According to various authors [
8,
9,
12–
14]. traffic accidents were the most frequent cause of fracture, followed by falls and physical aggression. Lee reported that interpersonal violence was the most common trauma mechanism in maxillofacial fractures in New Zealand [
3]. This study shows that interpersonal violence was more frequent in males in the 30–49 age group and females in the 16–29 age group, probably due to the geographic location of the Hospital and the increase in interpersonal violence in México. Most patients came from urban areas due to the location of the hospital within the metropolitan area.

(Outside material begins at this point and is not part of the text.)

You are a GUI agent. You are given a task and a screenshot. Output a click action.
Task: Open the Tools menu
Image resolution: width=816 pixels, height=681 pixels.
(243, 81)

Exposed data can be used to improve regional policies regarding interpersonal violence. Policies to enhance intrapersonal violence are based on working with alliances to prevent and respond to violence through evidence-based strategies and techniques. PAHO’s (Pan American Health Organization) priorities regarding this point are aimed at: (1) Raising awareness of the need for action to reduce violence in the Region of the Americas; (2) Identify, synthesize and disseminate evidence on what works to reduce violence; (3) Provide guidance and technical support to countries to develop evidence-based prevention and response capacity; (4) Strengthen partnerships across sectors and stakeholders for violence prevention and response [17]. Countries with high levels of violence should implement these key PAHO priorities to reduce intrapersonal violence.
Treatment
Kraft et al. observed changing patterns of facial trauma in treatment and management options for rehabilitation and reconstruction patients suffering from facial trauma. [
9] Some authors describe treatment with closed reduction predominantly before twenty century in developing countries. Lee’s study of mandibular fractures in Australia shows that almost half of all patients were treated conservatively. This study found no statistically significant difference between treatment and anatomic site. Probably a large percentage of conservative treatments were due to the displacement of these fractures that did not meet the surgical criteria. Interpersonal violence is considered a low energy trauma; perhaps this produces non-displaced fractures which deserve conservative treatment.
The indications for observation treatment are mainly stable fractures without displacement, minimal displacement of the fracture, and the patient’s general condition that does not allow surgical intervention. The reason is that public hospitals are governed by a system of reference by levels of care. Patients with minimal or no fracture displacement are treated in lower-level hospitals.
The current study has some limitations. First, the patients in this study are from the lower-middle economic class. For this reason, they probably do not have a vehicle, reducing the incidence of fractures due to traffic accidents. Second, this study analyzed the records of patients treated for facial fractures, excluding cervical fractures, skull base, and cranial vault trauma. Lalloo et al [
12] described a considerable risk of concomitant intracranial and cervical spine injuries with facial bone trauma. We recommended future research to investigate this possible relationship between facial fractures and cervical injuries. Lastly, reducing interpersonal violence should focus on reducing the availability and excessive consumption of alcohol, promoting gender equality to prevent violence against women, establishing identification, care, and support programs for victims, and increasing control of the police in high-incidence areas.
Conclusions
The analysis provides information that can help to focus preventive measures regarding facial fractures, especially on efforts to reduce interpersonal violence.